• ZU ERLEDIGEN: Gib die Datensätze als zweispaltige CSV mit den Spalten „auftrag“ und „antwort“ wieder, eine Zeile je Eintrag mit dessen Text und zugehöriger Antwort, jeweils in einem Feld in Anführungszeichen und mit Zeilenumbrüchen als Leerzeichen. Beginne bei der Zeile mit „You are a computer-use agent. Viewport: 874px“ einschließlich, gehe bis zum Ende der Datensätze und lass die Bilder weg.

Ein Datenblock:
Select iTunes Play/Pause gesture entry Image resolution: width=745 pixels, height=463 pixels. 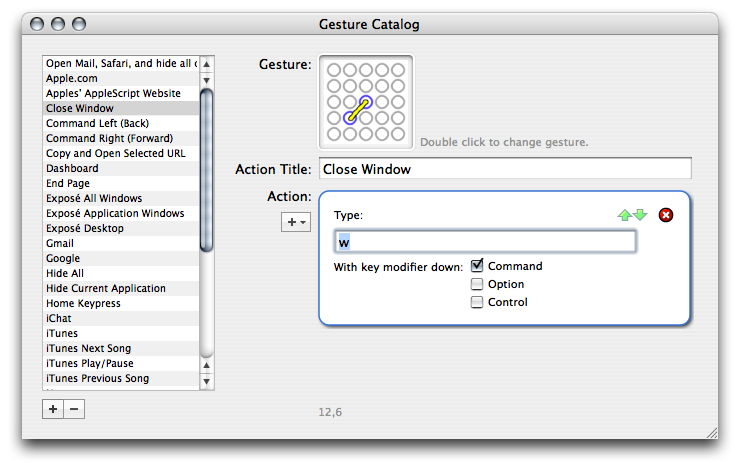pyautogui.click(x=89, y=363)
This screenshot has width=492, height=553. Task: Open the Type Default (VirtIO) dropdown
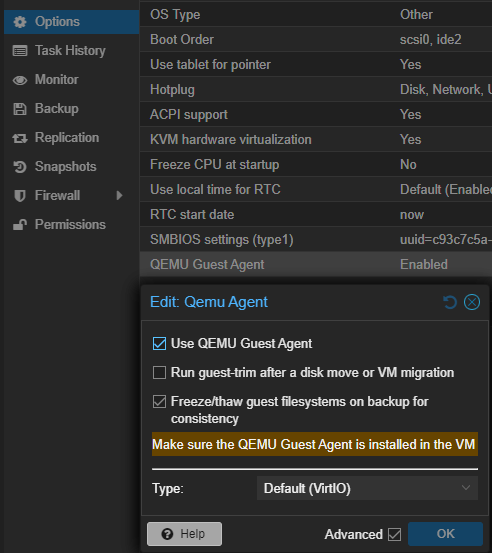point(368,488)

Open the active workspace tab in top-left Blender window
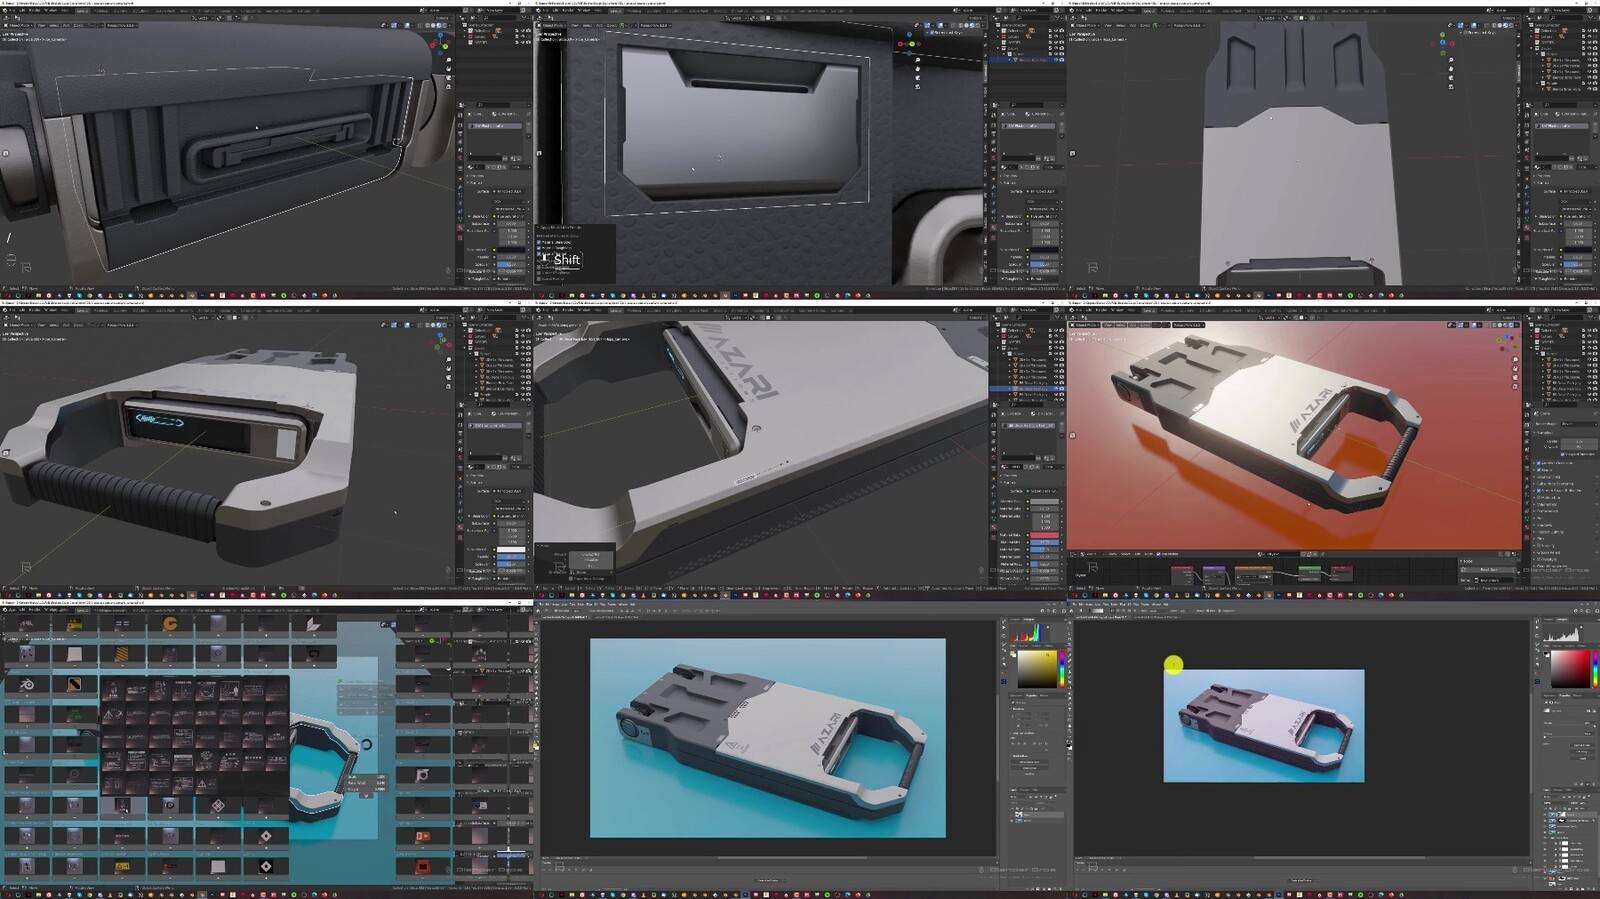tap(83, 10)
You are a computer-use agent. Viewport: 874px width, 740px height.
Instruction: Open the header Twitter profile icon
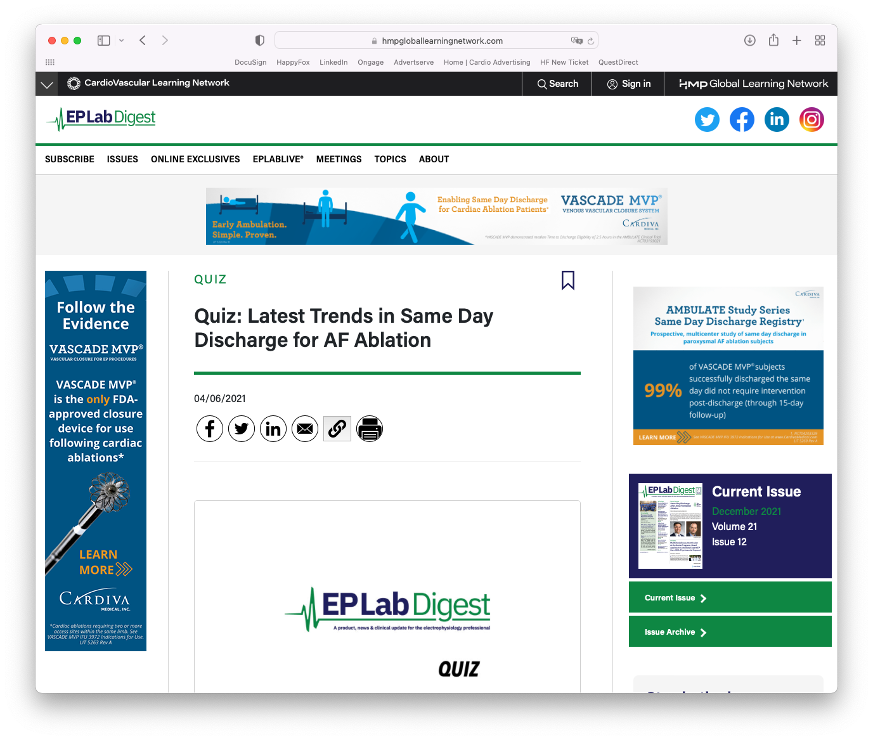tap(707, 120)
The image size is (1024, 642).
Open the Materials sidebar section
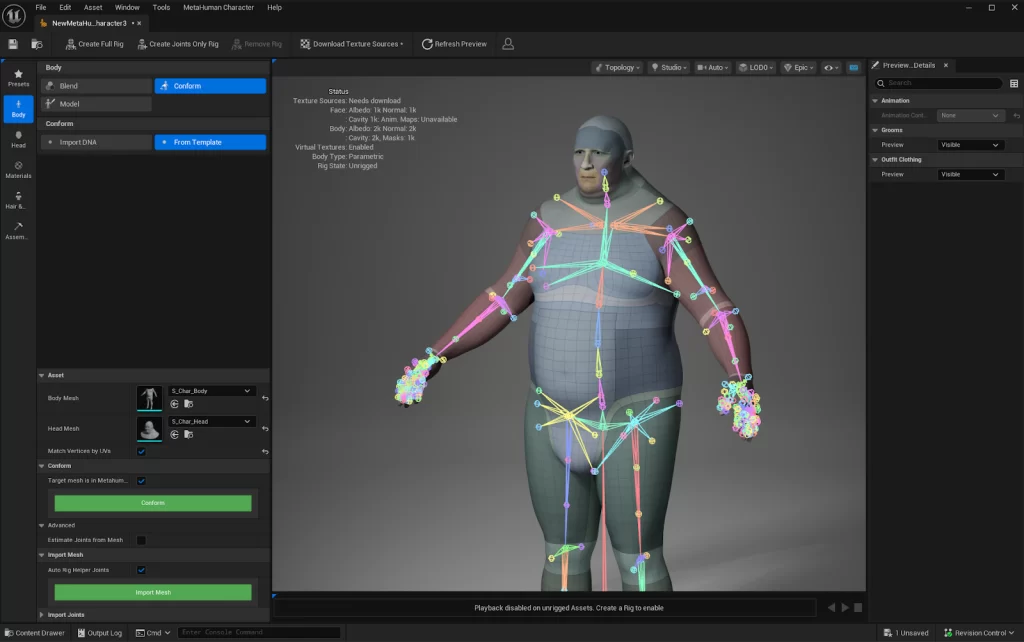18,170
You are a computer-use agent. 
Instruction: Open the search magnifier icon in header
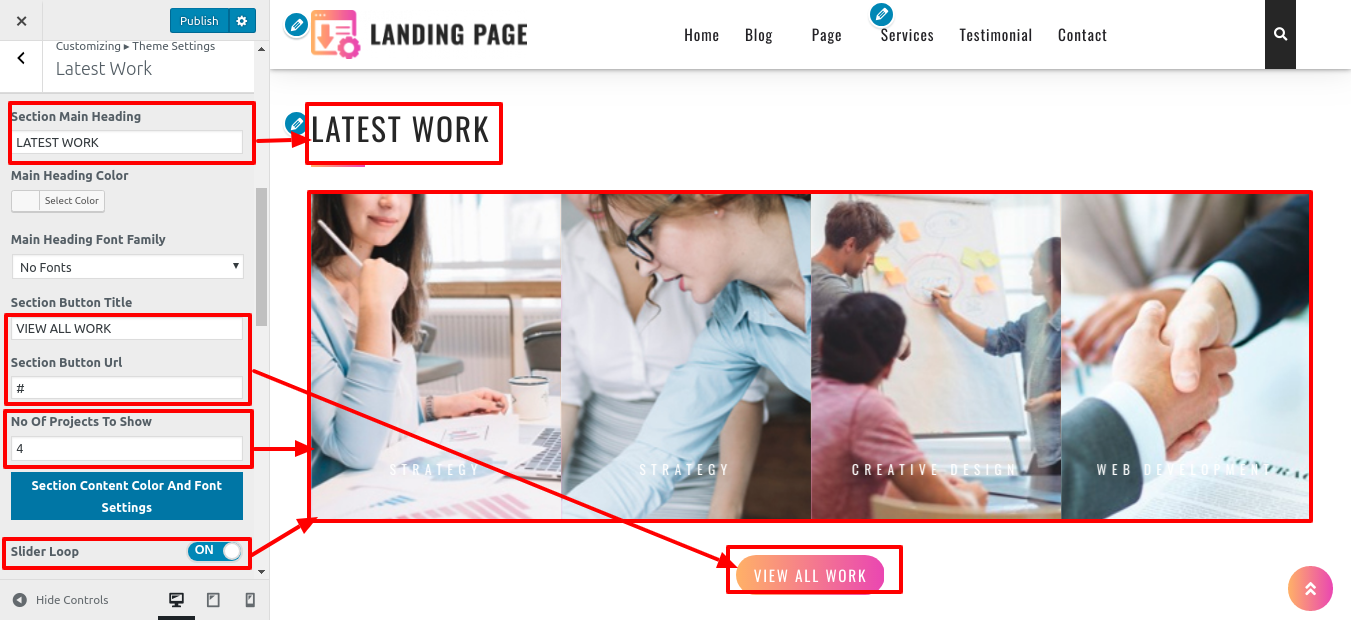[x=1280, y=34]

• LÖSUNG DER AUFGABE:
auftrag,antwort
"You are a computer-use agent. Viewport: 874px width, 740px height. Instruction: Open the header Twitter profile icon","tap(707, 120)"
"The image size is (1024, 642). Open the Materials sidebar section","18,170"
"You are a computer-use agent. Instruction: Open the search magnifier icon in header","[x=1280, y=34]"